┌──

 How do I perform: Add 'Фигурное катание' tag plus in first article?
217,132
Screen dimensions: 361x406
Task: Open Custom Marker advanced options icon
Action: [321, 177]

└──

Instructions to follow. When you output the entries, keep every word exactly as it stands.

The answer.
 How do I perform: Add 'Фигурное катание' tag plus in first article?
217,132
Screen dimensions: 361x406
Task: Open Custom Marker advanced options icon
Action: [321, 177]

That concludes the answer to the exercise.